Hospitals will get a 2.7% pay boost in fiscal year 2021 for inpatient Medicare services amounting to $3.5 billion, according to CMS' finalized inpatient prospective payment system rule released late Wednesday.
The final rule, which affects around 3,200 acute-care hospitals and about 360 long-term care facilities, will increase operating and uncompensated care payments for Medicare beneficiaries by $3 billion. There will also be a net increase of $506 million related to adjusted capital payments and new technology add-on payments, which compensate hospitals for cases involving high-cost technologies, CMS said.
"President Trump is committed to ensuring that seniors on Medicare have access to the latest life-saving diagnostics and therapies," CMS Administrator Seema Verma said in prepared remarks. "This rule is another critical step in our effort to modernize the program and strip away bureaucratic barriers between our seniors and the latest innovative treatments."
The agency will begin to collect data on the median rate hospitals negotiate with Medicare Advantage organizations next year as it aims to wean off basing reimbursement on the weighted relative cost of services by 2024. Hospitals unsuccessfully tried to block HHS from forcing them to reveal those negotiated rates.
CMS opted to not include all third-party payers given the "variety of ways hospitals and other third-party payers negotiate charges," the agency said. The closer relationship between MA organization rates and Medicare fee-for-service rates mitigate some of those concerns, CMS said.
Some hospitals argued that MA pricing data was not representative of the resources they use. CMS disagreed, saying that charges that hospitals negotiate with MA organizations capture the relative resources used in order to maximize profits and remain viable.

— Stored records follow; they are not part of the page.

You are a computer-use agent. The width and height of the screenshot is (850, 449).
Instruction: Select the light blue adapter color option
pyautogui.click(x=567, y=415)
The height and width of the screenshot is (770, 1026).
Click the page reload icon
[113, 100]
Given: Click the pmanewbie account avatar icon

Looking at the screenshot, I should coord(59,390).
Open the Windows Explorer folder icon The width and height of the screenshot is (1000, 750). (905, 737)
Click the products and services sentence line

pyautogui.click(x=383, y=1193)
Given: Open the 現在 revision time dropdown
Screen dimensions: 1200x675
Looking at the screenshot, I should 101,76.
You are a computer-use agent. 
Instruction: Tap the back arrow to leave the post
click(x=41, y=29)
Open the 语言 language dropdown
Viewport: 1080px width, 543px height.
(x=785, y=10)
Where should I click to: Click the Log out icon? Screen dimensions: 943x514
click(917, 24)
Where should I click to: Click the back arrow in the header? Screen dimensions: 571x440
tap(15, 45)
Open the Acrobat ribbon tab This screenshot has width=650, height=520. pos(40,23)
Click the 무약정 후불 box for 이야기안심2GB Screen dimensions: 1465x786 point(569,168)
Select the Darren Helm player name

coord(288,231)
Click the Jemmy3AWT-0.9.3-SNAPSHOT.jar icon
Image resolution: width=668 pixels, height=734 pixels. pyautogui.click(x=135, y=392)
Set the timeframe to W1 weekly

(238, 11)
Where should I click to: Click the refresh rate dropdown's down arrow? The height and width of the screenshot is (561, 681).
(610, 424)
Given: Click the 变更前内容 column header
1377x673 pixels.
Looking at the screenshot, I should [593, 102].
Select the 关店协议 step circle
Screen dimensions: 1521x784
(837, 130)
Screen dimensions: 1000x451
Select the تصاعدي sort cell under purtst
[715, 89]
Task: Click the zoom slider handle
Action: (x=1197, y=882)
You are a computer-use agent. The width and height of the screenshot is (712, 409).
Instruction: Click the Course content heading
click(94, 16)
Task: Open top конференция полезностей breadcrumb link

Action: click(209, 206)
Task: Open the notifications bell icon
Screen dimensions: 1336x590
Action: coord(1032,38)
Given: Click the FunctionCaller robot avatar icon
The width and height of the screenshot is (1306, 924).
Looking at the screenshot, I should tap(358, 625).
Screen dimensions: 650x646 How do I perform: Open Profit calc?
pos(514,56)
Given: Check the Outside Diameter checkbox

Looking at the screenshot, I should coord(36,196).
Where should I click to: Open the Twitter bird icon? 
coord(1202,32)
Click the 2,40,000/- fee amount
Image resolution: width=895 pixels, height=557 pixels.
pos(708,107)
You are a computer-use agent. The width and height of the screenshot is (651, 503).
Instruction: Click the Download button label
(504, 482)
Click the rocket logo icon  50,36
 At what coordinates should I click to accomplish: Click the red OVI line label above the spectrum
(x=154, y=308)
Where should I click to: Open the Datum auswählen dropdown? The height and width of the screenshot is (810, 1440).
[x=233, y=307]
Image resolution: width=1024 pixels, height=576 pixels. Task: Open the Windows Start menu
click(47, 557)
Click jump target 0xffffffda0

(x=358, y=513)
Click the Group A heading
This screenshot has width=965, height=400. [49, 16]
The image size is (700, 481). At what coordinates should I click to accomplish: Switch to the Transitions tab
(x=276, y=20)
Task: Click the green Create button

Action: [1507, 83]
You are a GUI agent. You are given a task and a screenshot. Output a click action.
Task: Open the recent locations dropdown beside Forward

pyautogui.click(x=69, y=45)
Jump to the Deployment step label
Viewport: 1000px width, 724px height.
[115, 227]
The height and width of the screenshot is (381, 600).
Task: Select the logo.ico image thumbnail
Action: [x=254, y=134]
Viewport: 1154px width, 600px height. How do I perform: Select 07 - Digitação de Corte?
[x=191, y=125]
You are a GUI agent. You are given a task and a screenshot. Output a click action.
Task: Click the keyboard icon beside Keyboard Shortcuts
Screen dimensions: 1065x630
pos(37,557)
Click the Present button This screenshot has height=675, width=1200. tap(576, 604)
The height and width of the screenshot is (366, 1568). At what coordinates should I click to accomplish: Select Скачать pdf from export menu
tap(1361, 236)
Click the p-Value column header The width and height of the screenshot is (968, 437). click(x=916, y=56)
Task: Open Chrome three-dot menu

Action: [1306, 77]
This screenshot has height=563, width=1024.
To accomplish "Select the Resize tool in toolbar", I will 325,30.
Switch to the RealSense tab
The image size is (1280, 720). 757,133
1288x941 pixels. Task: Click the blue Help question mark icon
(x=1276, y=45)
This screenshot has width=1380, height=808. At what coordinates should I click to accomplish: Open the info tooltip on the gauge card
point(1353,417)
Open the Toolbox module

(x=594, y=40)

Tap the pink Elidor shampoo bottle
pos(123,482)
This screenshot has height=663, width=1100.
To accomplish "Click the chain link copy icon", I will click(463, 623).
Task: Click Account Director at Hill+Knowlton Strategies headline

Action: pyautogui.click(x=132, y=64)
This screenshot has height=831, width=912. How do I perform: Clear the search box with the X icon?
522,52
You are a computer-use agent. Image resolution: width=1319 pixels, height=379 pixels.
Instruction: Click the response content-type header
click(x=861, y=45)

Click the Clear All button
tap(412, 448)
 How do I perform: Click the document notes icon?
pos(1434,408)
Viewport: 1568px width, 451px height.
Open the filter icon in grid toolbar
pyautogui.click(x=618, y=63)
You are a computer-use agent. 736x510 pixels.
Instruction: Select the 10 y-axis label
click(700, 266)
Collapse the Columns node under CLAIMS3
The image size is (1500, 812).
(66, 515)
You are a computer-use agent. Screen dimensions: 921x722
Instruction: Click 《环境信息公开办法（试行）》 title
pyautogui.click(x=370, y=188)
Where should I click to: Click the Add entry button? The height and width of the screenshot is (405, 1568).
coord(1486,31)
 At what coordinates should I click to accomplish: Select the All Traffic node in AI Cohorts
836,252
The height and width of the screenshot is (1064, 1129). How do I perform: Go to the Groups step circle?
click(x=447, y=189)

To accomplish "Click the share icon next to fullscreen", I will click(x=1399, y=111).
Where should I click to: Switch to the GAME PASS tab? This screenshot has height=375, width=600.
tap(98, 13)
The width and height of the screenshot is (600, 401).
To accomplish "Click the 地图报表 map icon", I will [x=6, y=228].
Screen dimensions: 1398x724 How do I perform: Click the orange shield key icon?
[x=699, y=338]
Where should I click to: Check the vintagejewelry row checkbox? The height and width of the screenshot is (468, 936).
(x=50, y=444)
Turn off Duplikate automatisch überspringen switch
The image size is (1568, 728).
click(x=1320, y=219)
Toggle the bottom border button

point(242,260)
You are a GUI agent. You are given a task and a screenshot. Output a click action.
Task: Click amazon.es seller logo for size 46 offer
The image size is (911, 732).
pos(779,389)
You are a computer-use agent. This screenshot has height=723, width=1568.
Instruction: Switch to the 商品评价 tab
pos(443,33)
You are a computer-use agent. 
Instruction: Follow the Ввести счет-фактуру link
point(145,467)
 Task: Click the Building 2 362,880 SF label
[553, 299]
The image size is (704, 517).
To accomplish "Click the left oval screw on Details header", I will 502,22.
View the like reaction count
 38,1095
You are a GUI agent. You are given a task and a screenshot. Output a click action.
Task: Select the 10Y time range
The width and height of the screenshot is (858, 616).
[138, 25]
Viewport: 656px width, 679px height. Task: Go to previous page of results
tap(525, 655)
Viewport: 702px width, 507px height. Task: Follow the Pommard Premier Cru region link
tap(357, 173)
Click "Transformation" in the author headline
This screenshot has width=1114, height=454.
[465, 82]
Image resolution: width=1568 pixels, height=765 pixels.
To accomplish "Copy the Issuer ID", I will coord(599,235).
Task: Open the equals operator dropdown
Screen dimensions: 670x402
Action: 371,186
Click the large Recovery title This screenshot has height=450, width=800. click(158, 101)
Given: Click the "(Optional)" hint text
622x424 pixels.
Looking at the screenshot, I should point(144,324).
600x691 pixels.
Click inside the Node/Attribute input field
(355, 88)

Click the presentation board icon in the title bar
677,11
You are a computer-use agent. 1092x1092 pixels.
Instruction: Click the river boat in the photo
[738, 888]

"By using market-based data, we believe that we can reduce our reliance on the hospital chargemaster and utilize this data in Medicare payment methodologies so that payments more closely reflect the true market cost," the agency replied, noting that chargemaster gross rates rarely reflect true market costs.
Under the rule, two dozen technologies will be eligible to receive add-on payments beginning Oct. 1, which is projected to increase spending by $874 million, nearly a 120% increase over fiscal year 2020.
A handful of "breakthrough" medical devices and Food and Drug Administration Qualified Infectious Disease products will now qualify for additional payments; eight of the 18 technologies that currently qualify for higher payments will no longer be eligible. CMS hopes to bolster public health by expanding the add-on payment alternative pathway for antimicrobial drugs approved under FDA's Limited Population Pathway for Antibacterial and Antifungal Drugs.
CMS' final rule also creates a new Medicare Severity Diagnostic Related Group for administering Chimeric Antigen Receptor T-cell therapies, which use a patient's genetically modified immune cells to treat specific types of cancer.
The rule reaffirms the benefits of transformational therapies like CAR T-cell therapy, the Biotechnology Innovation Organization said.
"Medicare reimbursement should not serve as a barrier to life-saving treatments, and the final policy announced today validates this basic principle," the biotech trade association said in a statement. "It's vital the Trump administration continue to build on these steps to ensure that seniors benefit from the next generation of innovative cures and treatments, including CAR T-cell therapy."
In addition, the agency adjusted the Medicare wage index, which pulls market-specific wage and cost-of-living data from hospitals' Medicare cost reports to set hospital payments. Short of a complete overhaul as suggested by HHS' Office of Inspector General, CMS is adjusting the labor market area delineations, increasing wage index values for hospitals in low-wage areas in a budget-neutral framework and tweaking the "rural floor" provision to try to reduce wage index disparities. While the labor market area reconfiguration will positively or negatively affect payment rates for some hospitals, CMS will implement a 5% cap on annual wage index decreases to try to limit the impact.
Many hospitals supported the wage index boost for hospitals in low-wage areas, noting the cyclical effect of hospitals with relatively high wages that continue to receive higher reimbursement, and the corresponding "death spiral" where low-wage index hospitals are forced to keep wages low due to Medicare reimbursement that lags their counterparts.